%%
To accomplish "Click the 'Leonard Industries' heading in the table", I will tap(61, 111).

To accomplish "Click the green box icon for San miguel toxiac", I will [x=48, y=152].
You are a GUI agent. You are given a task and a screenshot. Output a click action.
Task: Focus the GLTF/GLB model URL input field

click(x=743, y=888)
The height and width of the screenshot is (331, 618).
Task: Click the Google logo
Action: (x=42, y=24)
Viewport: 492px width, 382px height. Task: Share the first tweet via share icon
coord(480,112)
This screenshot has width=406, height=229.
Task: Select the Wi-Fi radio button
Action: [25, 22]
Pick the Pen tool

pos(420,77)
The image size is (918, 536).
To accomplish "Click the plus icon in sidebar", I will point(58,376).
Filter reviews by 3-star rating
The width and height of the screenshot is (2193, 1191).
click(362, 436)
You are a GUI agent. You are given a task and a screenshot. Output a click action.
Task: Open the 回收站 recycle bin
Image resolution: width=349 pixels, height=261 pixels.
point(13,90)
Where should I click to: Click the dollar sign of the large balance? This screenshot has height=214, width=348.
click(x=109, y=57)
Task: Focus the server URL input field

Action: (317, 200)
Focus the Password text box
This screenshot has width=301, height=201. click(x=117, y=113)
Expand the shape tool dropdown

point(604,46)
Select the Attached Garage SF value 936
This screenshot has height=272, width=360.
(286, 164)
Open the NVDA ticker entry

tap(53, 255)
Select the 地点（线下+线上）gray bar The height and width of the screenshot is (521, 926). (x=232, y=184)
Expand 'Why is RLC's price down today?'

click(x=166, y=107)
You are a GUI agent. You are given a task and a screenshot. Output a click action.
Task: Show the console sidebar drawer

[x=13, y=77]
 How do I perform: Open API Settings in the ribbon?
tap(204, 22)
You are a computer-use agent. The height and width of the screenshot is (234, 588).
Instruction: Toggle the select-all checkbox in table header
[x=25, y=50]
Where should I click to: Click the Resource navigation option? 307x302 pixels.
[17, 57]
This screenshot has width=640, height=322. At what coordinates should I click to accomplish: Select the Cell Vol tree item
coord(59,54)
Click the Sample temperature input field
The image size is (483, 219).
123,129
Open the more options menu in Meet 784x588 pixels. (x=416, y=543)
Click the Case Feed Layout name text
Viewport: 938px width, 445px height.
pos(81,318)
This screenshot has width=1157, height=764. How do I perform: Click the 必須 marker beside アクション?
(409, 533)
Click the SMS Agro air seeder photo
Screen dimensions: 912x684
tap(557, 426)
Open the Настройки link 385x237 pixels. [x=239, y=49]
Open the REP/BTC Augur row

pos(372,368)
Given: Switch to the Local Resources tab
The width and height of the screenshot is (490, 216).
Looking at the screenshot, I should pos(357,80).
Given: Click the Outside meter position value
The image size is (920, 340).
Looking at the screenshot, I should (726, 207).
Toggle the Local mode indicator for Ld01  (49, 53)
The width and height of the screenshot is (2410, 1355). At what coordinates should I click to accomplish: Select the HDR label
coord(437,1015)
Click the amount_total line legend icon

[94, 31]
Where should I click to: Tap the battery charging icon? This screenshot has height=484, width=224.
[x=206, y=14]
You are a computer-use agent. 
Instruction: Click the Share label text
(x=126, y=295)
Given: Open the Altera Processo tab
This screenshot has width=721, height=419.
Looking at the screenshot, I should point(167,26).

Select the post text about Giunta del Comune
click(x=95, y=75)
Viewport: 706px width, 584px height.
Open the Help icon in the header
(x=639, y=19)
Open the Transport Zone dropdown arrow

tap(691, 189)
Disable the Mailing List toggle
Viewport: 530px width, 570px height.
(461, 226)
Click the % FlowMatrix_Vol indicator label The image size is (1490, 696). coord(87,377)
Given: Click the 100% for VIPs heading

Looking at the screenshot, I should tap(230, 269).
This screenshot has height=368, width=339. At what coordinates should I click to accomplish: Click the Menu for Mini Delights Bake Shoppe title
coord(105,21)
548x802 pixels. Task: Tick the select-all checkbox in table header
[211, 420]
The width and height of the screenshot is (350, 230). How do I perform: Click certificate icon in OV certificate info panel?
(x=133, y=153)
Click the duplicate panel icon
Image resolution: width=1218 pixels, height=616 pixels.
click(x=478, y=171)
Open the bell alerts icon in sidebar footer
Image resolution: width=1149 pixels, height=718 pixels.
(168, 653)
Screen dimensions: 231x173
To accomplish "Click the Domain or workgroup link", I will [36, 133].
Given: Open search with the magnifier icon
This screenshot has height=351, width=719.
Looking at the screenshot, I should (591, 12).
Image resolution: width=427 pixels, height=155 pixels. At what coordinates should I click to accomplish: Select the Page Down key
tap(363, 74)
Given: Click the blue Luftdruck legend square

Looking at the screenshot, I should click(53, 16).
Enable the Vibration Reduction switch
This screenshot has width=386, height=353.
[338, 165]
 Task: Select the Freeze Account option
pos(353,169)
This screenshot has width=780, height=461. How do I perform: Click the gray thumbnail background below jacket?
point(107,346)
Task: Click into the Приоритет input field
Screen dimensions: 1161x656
%%
● ABOUT THIS TASK: Your response should consist of the listing, reproduced exactly.

● SOLUTION FOR THIS TASK:
To accomplish "Click the 'Leonard Industries' heading in the table", I will tap(61, 111).

To accomplish "Click the green box icon for San miguel toxiac", I will [x=48, y=152].
You are a GUI agent. You are given a task and a screenshot. Output a click action.
Task: Focus the GLTF/GLB model URL input field

click(x=743, y=888)
The height and width of the screenshot is (331, 618).
Task: Click the Google logo
Action: (x=42, y=24)
Viewport: 492px width, 382px height. Task: Share the first tweet via share icon
coord(480,112)
This screenshot has width=406, height=229.
Task: Select the Wi-Fi radio button
Action: [25, 22]
Pick the Pen tool

pos(420,77)
The image size is (918, 536).
To accomplish "Click the plus icon in sidebar", I will point(58,376).
Filter reviews by 3-star rating
The width and height of the screenshot is (2193, 1191).
click(362, 436)
You are a GUI agent. You are given a task and a screenshot. Output a click action.
Task: Open the 回收站 recycle bin
Image resolution: width=349 pixels, height=261 pixels.
point(13,90)
Where should I click to: Click the dollar sign of the large balance? This screenshot has height=214, width=348.
click(x=109, y=57)
Task: Focus the server URL input field

Action: (317, 200)
Focus the Password text box
This screenshot has width=301, height=201. click(x=117, y=113)
Expand the shape tool dropdown

point(604,46)
Select the Attached Garage SF value 936
This screenshot has height=272, width=360.
(286, 164)
Open the NVDA ticker entry

tap(53, 255)
Select the 地点（线下+线上）gray bar The height and width of the screenshot is (521, 926). (x=232, y=184)
Expand 'Why is RLC's price down today?'

click(x=166, y=107)
You are a GUI agent. You are given a task and a screenshot. Output a click action.
Task: Show the console sidebar drawer

[x=13, y=77]
 How do I perform: Open API Settings in the ribbon?
tap(204, 22)
You are a computer-use agent. The height and width of the screenshot is (234, 588).
Instruction: Toggle the select-all checkbox in table header
[x=25, y=50]
Where should I click to: Click the Resource navigation option? 307x302 pixels.
[17, 57]
This screenshot has width=640, height=322. At what coordinates should I click to accomplish: Select the Cell Vol tree item
coord(59,54)
Click the Sample temperature input field
The image size is (483, 219).
123,129
Open the more options menu in Meet 784x588 pixels. (x=416, y=543)
Click the Case Feed Layout name text
Viewport: 938px width, 445px height.
pos(81,318)
This screenshot has width=1157, height=764. How do I perform: Click the 必須 marker beside アクション?
(409, 533)
Click the SMS Agro air seeder photo
Screen dimensions: 912x684
tap(557, 426)
Open the Настройки link 385x237 pixels. [x=239, y=49]
Open the REP/BTC Augur row

pos(372,368)
Given: Switch to the Local Resources tab
The width and height of the screenshot is (490, 216).
Looking at the screenshot, I should pos(357,80).
Given: Click the Outside meter position value
The image size is (920, 340).
Looking at the screenshot, I should (726, 207).
Toggle the Local mode indicator for Ld01  (49, 53)
The width and height of the screenshot is (2410, 1355). At what coordinates should I click to accomplish: Select the HDR label
coord(437,1015)
Click the amount_total line legend icon

[94, 31]
Where should I click to: Tap the battery charging icon? This screenshot has height=484, width=224.
[x=206, y=14]
You are a computer-use agent. 
Instruction: Click the Share label text
(x=126, y=295)
Given: Open the Altera Processo tab
This screenshot has width=721, height=419.
Looking at the screenshot, I should point(167,26).

Select the post text about Giunta del Comune
click(x=95, y=75)
Viewport: 706px width, 584px height.
Open the Help icon in the header
(x=639, y=19)
Open the Transport Zone dropdown arrow

tap(691, 189)
Disable the Mailing List toggle
Viewport: 530px width, 570px height.
(461, 226)
Click the % FlowMatrix_Vol indicator label The image size is (1490, 696). coord(87,377)
Given: Click the 100% for VIPs heading

Looking at the screenshot, I should tap(230, 269).
This screenshot has height=368, width=339. At what coordinates should I click to accomplish: Click the Menu for Mini Delights Bake Shoppe title
coord(105,21)
548x802 pixels. Task: Tick the select-all checkbox in table header
[211, 420]
The width and height of the screenshot is (350, 230). How do I perform: Click certificate icon in OV certificate info panel?
(x=133, y=153)
Click the duplicate panel icon
Image resolution: width=1218 pixels, height=616 pixels.
click(x=478, y=171)
Open the bell alerts icon in sidebar footer
Image resolution: width=1149 pixels, height=718 pixels.
(168, 653)
Screen dimensions: 231x173
To accomplish "Click the Domain or workgroup link", I will [36, 133].
Given: Open search with the magnifier icon
This screenshot has height=351, width=719.
Looking at the screenshot, I should (591, 12).
Image resolution: width=427 pixels, height=155 pixels. At what coordinates should I click to accomplish: Select the Page Down key
tap(363, 74)
Given: Click the blue Luftdruck legend square

Looking at the screenshot, I should click(53, 16).
Enable the Vibration Reduction switch
This screenshot has width=386, height=353.
[338, 165]
 Task: Select the Freeze Account option
pos(353,169)
This screenshot has width=780, height=461. How do I perform: Click the gray thumbnail background below jacket?
point(107,346)
Task: Click into the Приоритет input field
Screen dimensions: 1161x656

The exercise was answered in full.